Peaking after Friday prayers, streets across Algeria have been flooded with protesters demanding change in recent weeks. They are demanding an end to the 20-year rule of president Abdelaziz Bouteflika, who has now pledged – not entirely convincingly – to stand down.
Whether genuine change will now come remains to be seen. But what is most notable about this mass “hirak” (the Arabic word for “movement”) is both its distrust of any politician who seeks to speak on behalf of the protesters – and its rejection of violence.

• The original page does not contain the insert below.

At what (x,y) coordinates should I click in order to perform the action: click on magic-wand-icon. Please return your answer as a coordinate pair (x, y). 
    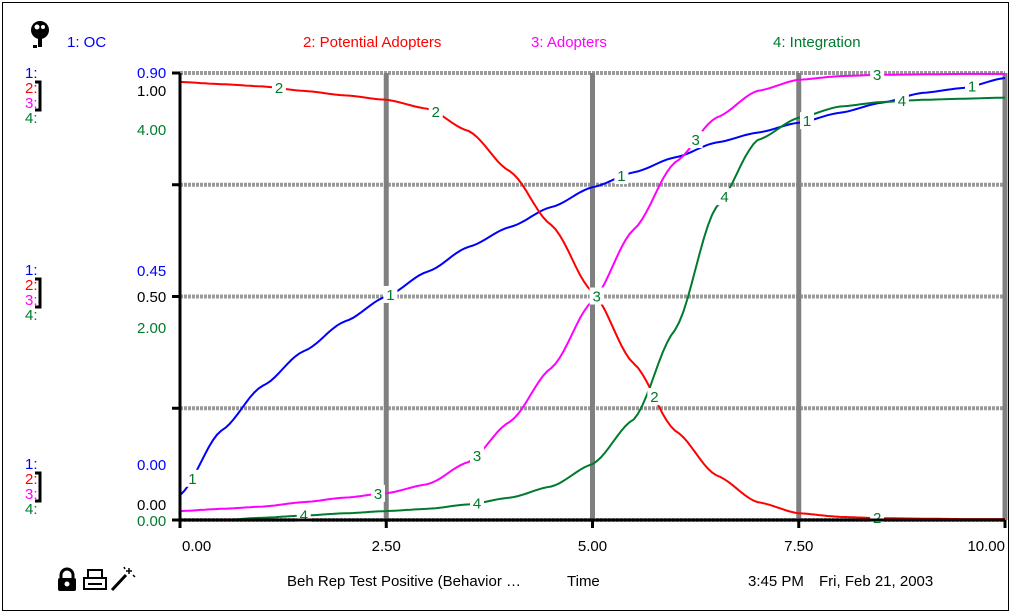
    Looking at the image, I should click on (123, 579).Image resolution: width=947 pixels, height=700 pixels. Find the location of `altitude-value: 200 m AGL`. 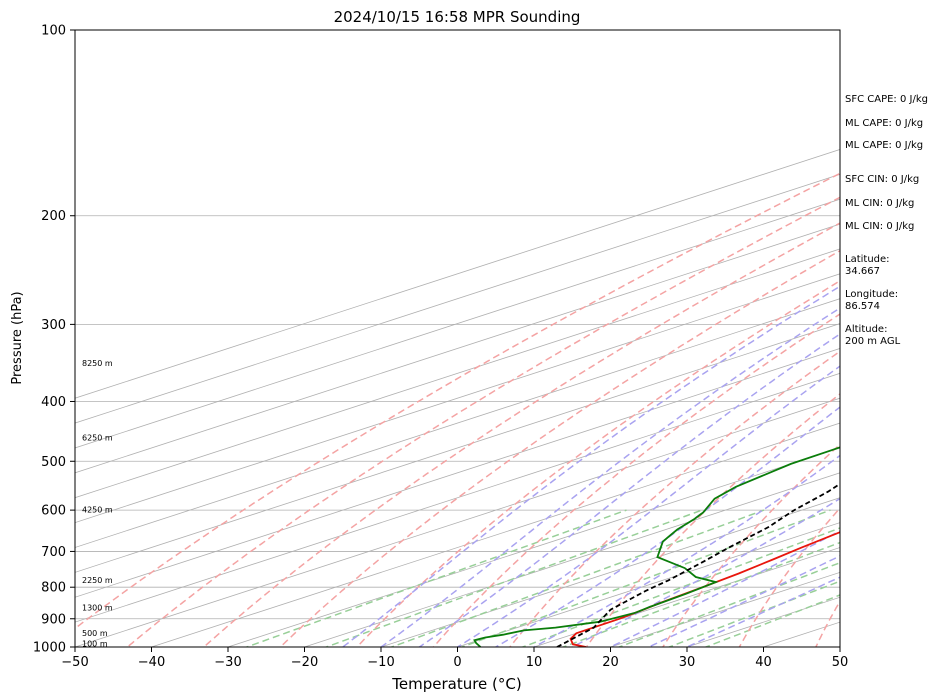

The importance of these two factors is grounded in the long struggle the nation has faced. Algerians, although determined and hopeful, are well acquainted with the dangers of striving for a change of this magnitude. Their shared past offers many lessons about nation building, many of which came at a heavy price.
Experts are divided over the definition of a “nation”, but many agree that two factors are important. On one hand, a collective memory serves as a record of the triumphs and failures from which the nation derives its lessons. On the other, imagination helps to instil a deep bond between the nation’s different members and cultivate an enveloping sense of community. Both of these factors have played a role in Algeria’s ongoing quest for nationhood.
Algeria won its independence from France in 1962 after a seven-year war that left more than a million dead. In Algeria, the memory of the martyrs is both a source of grief over the magnitude of the loss, and a source of pride, over the willingness of some to sacrifice everything for the nation’s freedom.
The FLN (Front de Libération Nationale) played a significant role in steering the country towards independence. But the war, and the role the FLN played in it, became a means for the party to legitimise its rule for decades afterwards, and a narrative behind which it could obscure its numerous failures.
The economic crisis of the 1980s played a major role in forcing the state to move from a single party system, which had allowed the FLN to monopolise power, towards a multi-party system. And the people took the chance to express their desire for radical change.
The FIS (Front Islamique du Salut), an Islamist party, took advantage of the situation, grew in popularity and in 1991 looked like it would defeat the FLN in the elections. But the Algerian army intervened, claiming it was protecting the nation from the dangers of FIS ideology, and blocked the electoral process. The FIS took extreme measures, a militarised wing was formed, and the country was plunged into chaos and civil war during a period known as Algeria’s “Black Decade”. Around 200,000 people lost their lives.
Abdelaziz Bouteflika, whose recent bid for a fifth term (despite ongoing illness) sparked the current hirak, was elected for the first time in 1999. His Civil Concord law, followed by the 2005 Charter for Peace and National Reconciliation, which came during his second term in power, helped end the civil war. But this achievement yet again became a way to legitimise his rule for years afterwards.
No Arab Spring
Memories of the Black Decade also became a shackle, long hindering any widespread opposition. When the Arab Spring swept the wider region from 2011, fears of a return to the bloodshed of the civil war prevented many Algerians from seeking change which might trigger violence. Indeed, on February 28 this year, in an address to parliament, former prime minister Ahmed Ouyahia tried to use the Arab Spring to caution the Algerian people against turning the nation into another Syria.
But the peaceful protests that followed have sent a clear reply: this is not Syria. Change through non-violent means is possible.
Algerians are well aware of their own past. And they don’t want to replicate the bloodshed Tunisia had to endure, the military seizure of power in Egypt, the unstable situation in Libya, or the devastation of Syria. The nation’s previous experiences, especially those of the Black Decade and the fatal manipulation of extremist ideology which sought to snuff out the diverse nature of Algerian society, are reminders of how a spark of change can easily, and often bloodily, be extinguished.
But Algerians also believe in the possibility of a different future, one that brings to fruition a nation imagined by them. The hirak is the people’s expression of this, one removed from the interference of politicians or foreign governments.
In a letter addressed to the people, Bouteflika has now declared that he will not run for a fifth term. But he has also cancelled the upcoming elections and extended his current term.
He has promised to oversee a peaceful transition to a new republic, but Algerians have rejected this and plan to continue the non-violent hirak. Remembering their past while striving for a better future, they are determined to translate their ideals into a new state. The struggle goes on – but its medium remains “silmiya” (peaceful).